I have done a "proposal-by-implementation". Let me know what you think.

(Yes, this PR now has the solver function and configuration management both, but I am still convinced that it is not worth our time to try to get the former working without the latter.)

jmhvandoorn commented 2 years ago

I handled most of the remarks above. I think those that are left, are related to a single decision we have to take first.

Do we want instances of the Config class to be "mutable"?

If not:

If yes:

I think I would prefer the first one, since it leads to cleaner code. Eventually, we won't change parameters during a run anyway, so we can "release" the solver of the class creation and lookups.

(note: either way, I got rid of the kwargs argument in static.solve, that catched any unused arguments passed to static.solve, by explicitly only passing the kwarg values containing seed, max_runtime and max_iterations instead of all kwargs)

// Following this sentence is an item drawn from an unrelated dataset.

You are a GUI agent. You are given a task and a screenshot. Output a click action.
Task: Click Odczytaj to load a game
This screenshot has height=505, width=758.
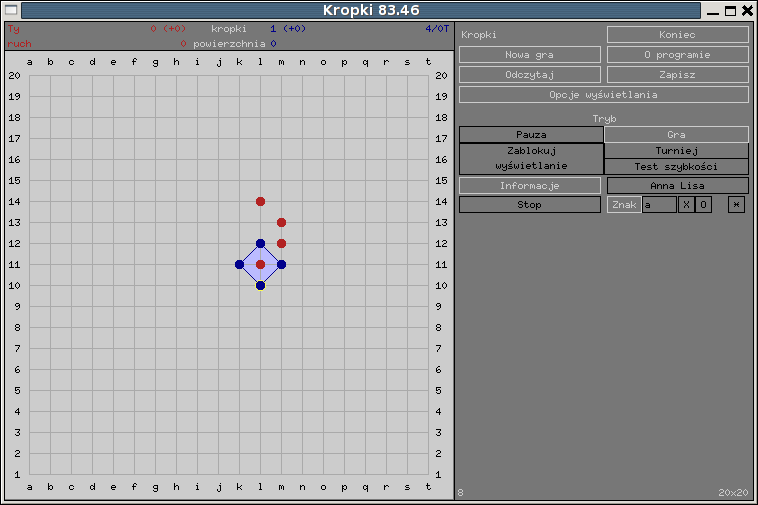click(529, 75)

N-Wouda commented 2 years ago

Do we want instances of the Config class to be "mutable"?

That does seem to be convention, yes. But I think a deeper question is the following: how do we want to get data out of Config objects? I think via methods, which can take the raw configuration settings as they currently exist, and turn those into the appropriate values when the method is called. E.g.

class Config(dict):
  ...

  def get_node_ops(self):
    return [hgspy.operators.<something> for something in self["node_ops"]]

The moment that's called is when it matter what's in self["node_ops"]. This has little to do with disallowing mutability or "We should have a single initialization that handles a mix of input from a file and keyword arguments." depending on perceived mutability - if we go for a dict-like class with some extras, all this works out fine.

jmhvandoorn commented 2 years ago
def get_node_ops(self):
    return [hgspy.operators.<something> for something in self["node_ops"]]

With what I said, I also had in might that we wanted to decide if the solver should repeat this "for loop" for every solve, or that it was done once within the initialization of the configuration. (which I think is not really important, since it will be fast).

how do we want to get data out of Config objects? I think via methods

Yes, I think either methods like that, or not at all and let the solver take care of that (like it is at this moment). For me the main advantage of the latter, is that only the solve has to care about hgspy and its classes/functions etc.

Do you intend to pass an entire config object into the solver and use those methods there? Or to use the config methods to put into arguments of the solver method?

N-Wouda commented 2 years ago

@jaspervd96 is there anything in this PR we would still like to merge? If not, shall we close it?

leonlan commented 2 years ago

I'm closing this PR. Feel free to re-open if relevant.